Project Idea ‐ EKS ECS - Campus-Castolo/m300 GitHub Wiki

🚀 Project Overview

This project aims to build and deploy a scalable and highly available application infrastructure using AWS services. A custom Docker image, built from a GitHub repository, is pushed to Amazon Elastic Container Registry (ECR) and deployed on either an ECS (Elastic Container Service) or EKS (Elastic Kubernetes Service) cluster.

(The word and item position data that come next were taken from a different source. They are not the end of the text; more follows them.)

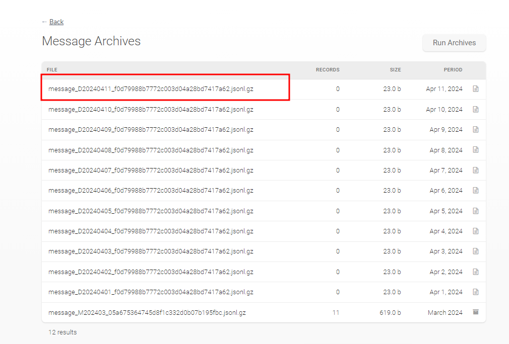Click the FILE column header
The height and width of the screenshot is (344, 509).
(52, 70)
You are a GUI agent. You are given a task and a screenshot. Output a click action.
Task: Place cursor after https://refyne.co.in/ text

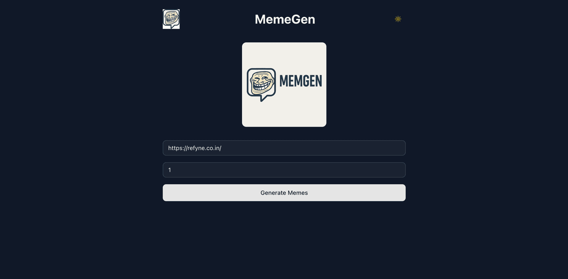pos(222,148)
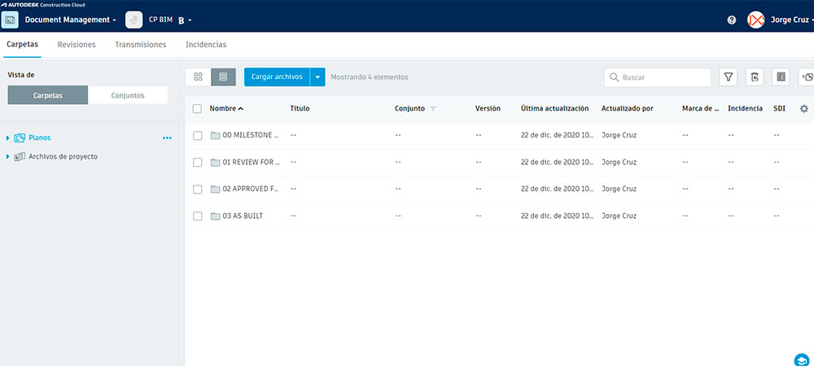
Task: Select the Conjuntos view button
Action: (128, 95)
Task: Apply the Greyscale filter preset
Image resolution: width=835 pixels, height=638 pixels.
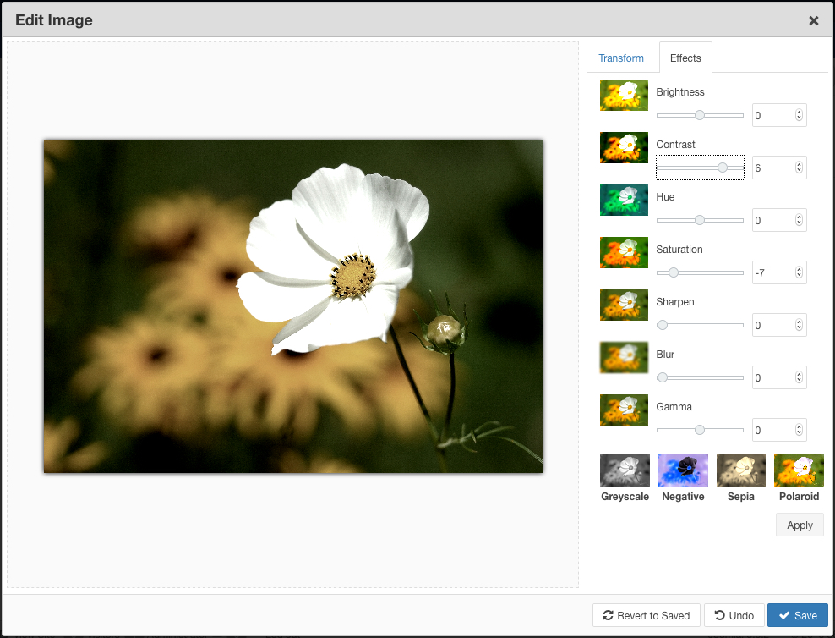Action: (x=625, y=470)
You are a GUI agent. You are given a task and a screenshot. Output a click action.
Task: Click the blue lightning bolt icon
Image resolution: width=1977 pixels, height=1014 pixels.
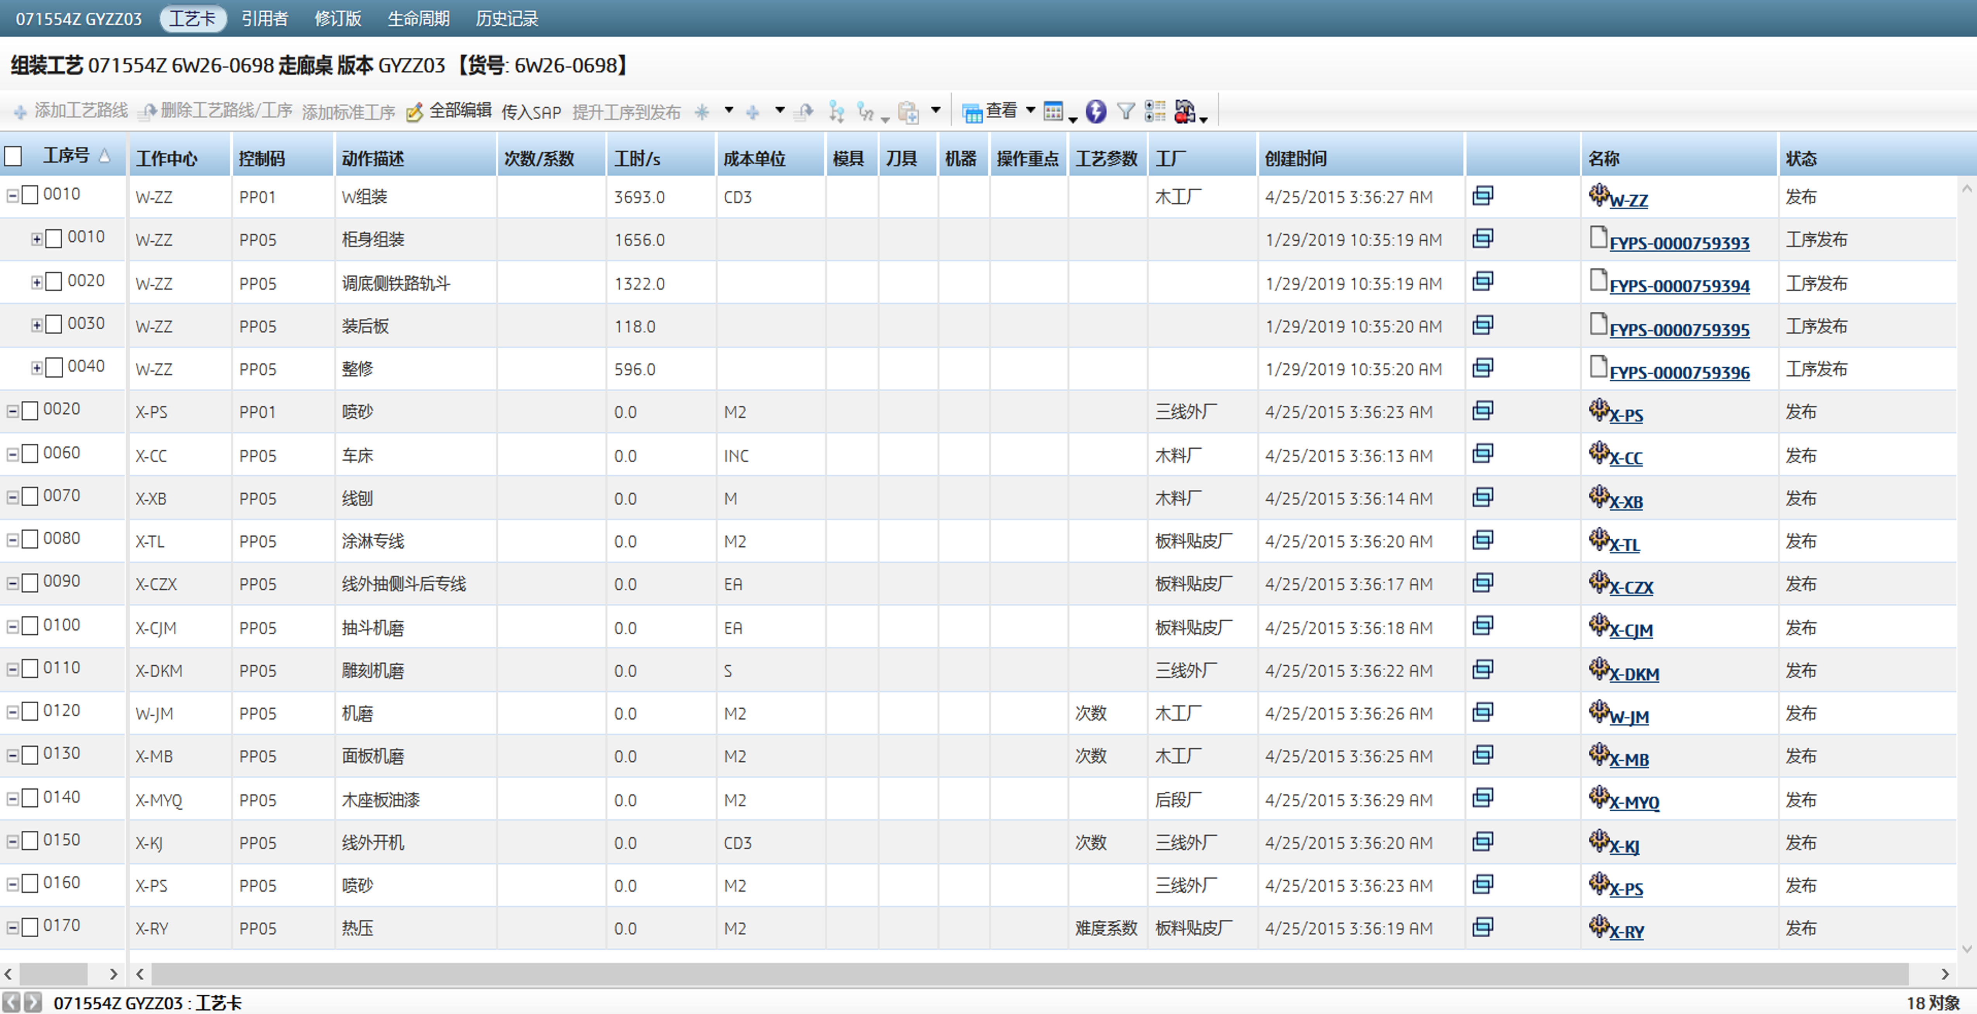click(1095, 111)
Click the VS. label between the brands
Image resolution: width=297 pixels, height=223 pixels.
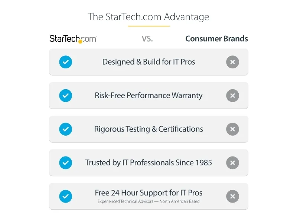coord(147,39)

The backend relies on a primary Amazon RDS instance, which is replicated into a secondary read-only RDS instance located in a different Availability Zone for redundancy and performance. Monitoring and logging are managed through Amazon CloudWatch, and a robust backup mechanism ensures that automated snapshots of the primary RDS database are regularly stored in an Amazon S3 bucket.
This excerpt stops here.